Mas no pouco tempo que estive saboreando aquelas delícias na padoca, me aparece um sujeito e solta aquela: Você é o cara do rali?. A resposta afirmativa estimulou a segunda pergunta: Quando você vai correr de novo?. Respondi que era naquela semana e para ser atencioso, completei: Vou correr o Rally Terra Brasil, que larga quinta-feira de Rio das Ostras e chega três dias depois em Porto Seguro, na Bahia. Serão 1500 quilômetros…
O cara, na maior, virou para o balconista e soltou aquela jóia: Tá vendo? Estes caras é que levam a vida, disse, enquanto tomava um gole da cerveja que dividia com amigos. E continuou afirmando. Você já pensou viver a vida viajando, cercado de mulheres bonitas, freqüentando festas e lugares que mais parecem paraísos e ganhando uma grana?!.
Como eu percebi que ele estava se divertindo, inclusive com a minha cara, e apesar de ser tarde da noite, eu tinha de voltar para o batente, preferi deixá-lo naquela ilusão e vim registrar meu protesto aqui. Afinal, há 16 anos, quando optei por este modo de vida, me iludi, pensei que seria assim, fácil e divertido (não que às vezes não seja divertido), mas de fácil não tem nada.
Em parte o nosso amigo até estava certo quando ele falou que eu viajo muito, mas quem viaja a trabalho sabe a diferença da viagem de férias. E tem gente que pensa que meus 20 dias por ano no Rally Paris-Dakar são pura diversão.
Cercado de mulheres. Bom, no nosso escritório realmente trabalham algumas mulheres, excelentes profissionais, mas que devido à responsabilidade e aos compromissos, não vestem biquínis ou algo que lembre puro lazer. Mas lá em Rio das Ostras a equipe tem homens em maioria: mecânicos, daquele tipo barbudo, mão cheia de calos que marcam o esforço… Nada contra, mas não fazem o meu tipo.
Sobre lugares bonitos não tenho como discordar. Mas entre nós e a natureza praticamente todo o dia existe uma porta de onde admiro as coisas pela janela. Sempre levo um calção, já que de macacão antichama não é muito agradável um banho de mar ou cachoeira, mas raras vezes temos tempo para o banho de sol. E sobre a grana, nem de binóculos enxergo o Michael Schumacher.

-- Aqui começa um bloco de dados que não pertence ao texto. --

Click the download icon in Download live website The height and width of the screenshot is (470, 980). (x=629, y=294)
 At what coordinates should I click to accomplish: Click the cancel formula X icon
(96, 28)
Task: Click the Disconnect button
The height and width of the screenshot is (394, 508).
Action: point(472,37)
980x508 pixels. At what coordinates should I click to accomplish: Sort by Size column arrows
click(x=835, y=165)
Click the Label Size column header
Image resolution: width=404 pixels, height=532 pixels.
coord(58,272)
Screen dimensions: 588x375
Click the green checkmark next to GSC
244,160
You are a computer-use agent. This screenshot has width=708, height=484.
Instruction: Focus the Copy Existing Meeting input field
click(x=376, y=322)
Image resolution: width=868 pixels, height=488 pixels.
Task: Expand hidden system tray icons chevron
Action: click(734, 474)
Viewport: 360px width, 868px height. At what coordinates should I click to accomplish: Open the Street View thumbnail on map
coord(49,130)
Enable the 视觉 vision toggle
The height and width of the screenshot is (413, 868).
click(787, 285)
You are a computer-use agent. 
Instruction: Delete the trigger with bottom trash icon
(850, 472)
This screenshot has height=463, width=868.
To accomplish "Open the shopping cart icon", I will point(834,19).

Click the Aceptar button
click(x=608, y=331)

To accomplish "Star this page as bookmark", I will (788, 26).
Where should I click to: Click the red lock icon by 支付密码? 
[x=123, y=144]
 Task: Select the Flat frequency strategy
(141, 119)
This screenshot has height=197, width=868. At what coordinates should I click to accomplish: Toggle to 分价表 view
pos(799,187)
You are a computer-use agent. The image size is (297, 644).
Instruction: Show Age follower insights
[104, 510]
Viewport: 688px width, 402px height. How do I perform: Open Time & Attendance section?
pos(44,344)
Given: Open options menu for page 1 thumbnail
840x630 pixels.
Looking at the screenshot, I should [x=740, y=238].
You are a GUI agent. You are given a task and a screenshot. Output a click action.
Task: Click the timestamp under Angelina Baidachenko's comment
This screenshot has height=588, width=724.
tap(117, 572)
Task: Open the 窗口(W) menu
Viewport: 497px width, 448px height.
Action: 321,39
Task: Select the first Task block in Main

O Rally Terra Brasil, aquele que eu estava explicando para o homem da padaria, é a terceira etapa do Campeonato Brasileiro de Rally Cross Country. O Rally dos Sertões é a próxima etapa, e teremos outras até o final do ano, quando embarco com a equipe Petrobras Lubrax para a nossa 17ª participação consecutiva no Rally Paris-Dakar. Então vou aproveitar para contar tudo o que acontece nestas provas.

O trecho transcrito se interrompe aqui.